Text excerpt:
## BEGIN

There are all kinds of pizzas in the world, and all kinds of pizza lovers. But if Chicago-style — deep-dish, or thick crust — is your thing, and you’re not open to any other type, I’m not going to pretend you’ll like Settebello.
Settebello, as it happens, hews to an extremely narrow definition of what pizza is. It’s always hand-tossed, always baked in a wood-burning oven, employing specific ingredients (and no, pepperoni isn’t among them, although all of the other stuff that is should keep most people satisfied). This is the real thing — authentic, Neapolitan-style pizza, sanctioned by the Italian government with the Vera Pizza Napoletana designation (which translates roughly to "real Neapolitan pizza"), as trumpeted by an illuminated sign in Settebello’s street-facing window.
It’s also very good. I’ve never been much of a fan of thin-crusted pizza, but this isn’t the crackery stuff that gives thin crusts a bad name. It’s stretchy, slightly charred on the bottom in spots from the floor of the oven, imbued with a slight hint of smokiness from the burning wood. While our server offered to cut it, we chose it uncut in the authentic fashion, tearing off sections, rolling them up and stuffing them in.
Design-your-own is part of the menu (and involves such toppings as pancetta, cured or cooked prosciutto, pine nuts, arugula and peppered salami in addition to the more commonly found mushrooms, sausage, artichoke hearts, roasted red peppers and so on). We decided, though, to go with two of the they-design-it choices.
The Quattro Stagioni ($10.99) was divided in quarters, topped, in turn, with slices of slightly charred wood-oven sausage, juicy roasted mushrooms, calamata olives and slices of salame, which is not to be confused with supermarket salami and actually is sort of delicate by comparison. This was a decadent pizza that showed to advantage some of the best bounty of the boot.
The Capricciosa ($11.99) was somewhat more austere, scattered with artichoke hearts, mushrooms, olives and cooked prosciutto. Like the Quattro Stagioni, it also had crushed tomatoes and mozzarella, both — in keeping with the goal of Neapolitan authenticity — in less abundance than is common on most American pizzas, but nicely balanced with the crust and toppings, as well as a dose of olive oil and some basil.
We started with a garden salad, the Insalata ($4.99), which was anything but garden variety, an impressive pile of mixed lettuces that included arugula and some I couldn’t even identify, dressed in a light vinaigrette and topped with shaved Parmegiano-Reggiano.

## END

Task directions:
Print the stretch of the pizza review from "Settebello, as it" through "Settebello’s street-facing window.", word for word. The data that comes next has no connection to the pizza review.

Data excerpt:
## BEGIN

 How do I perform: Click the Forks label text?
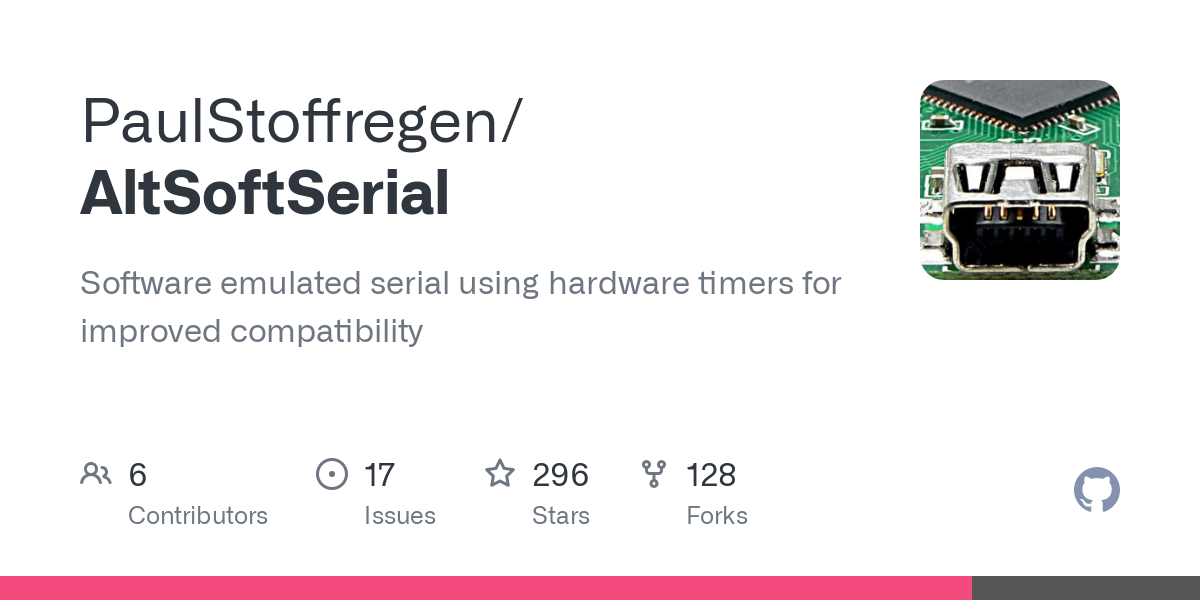[x=717, y=516]
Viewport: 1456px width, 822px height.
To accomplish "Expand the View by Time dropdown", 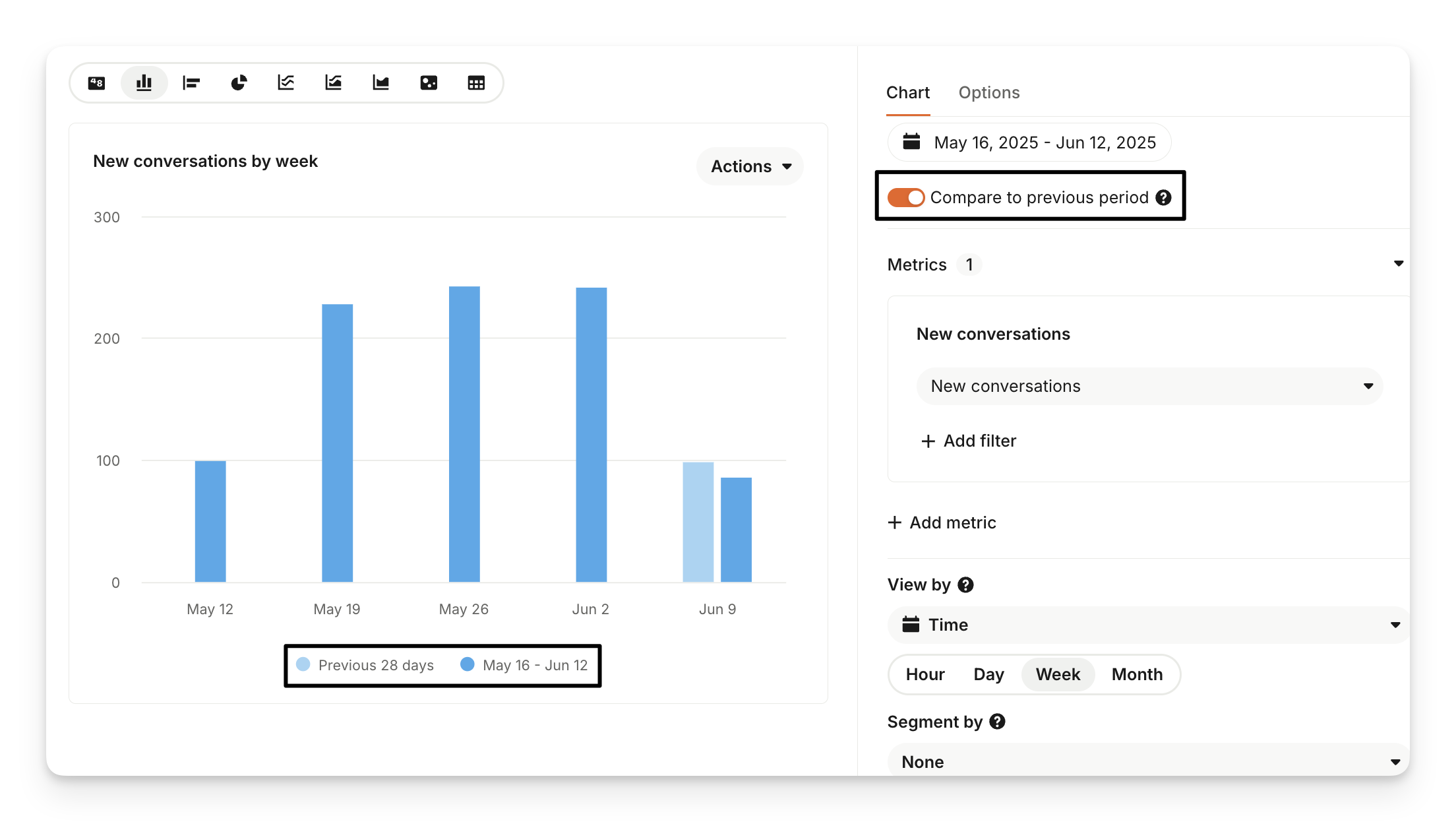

## END

Task answer:
Settebello, as it happens, hews to an extremely narrow definition of what pizza is. It’s always hand-tossed, always baked in a wood-burning oven, employing specific ingredients (and no, pepperoni isn’t among them, although all of the other stuff that is should keep most people satisfied). This is the real thing — authentic, Neapolitan-style pizza, sanctioned by the Italian government with the Vera Pizza Napoletana designation (which translates roughly to "real Neapolitan pizza"), as trumpeted by an illuminated sign in Settebello’s street-facing window.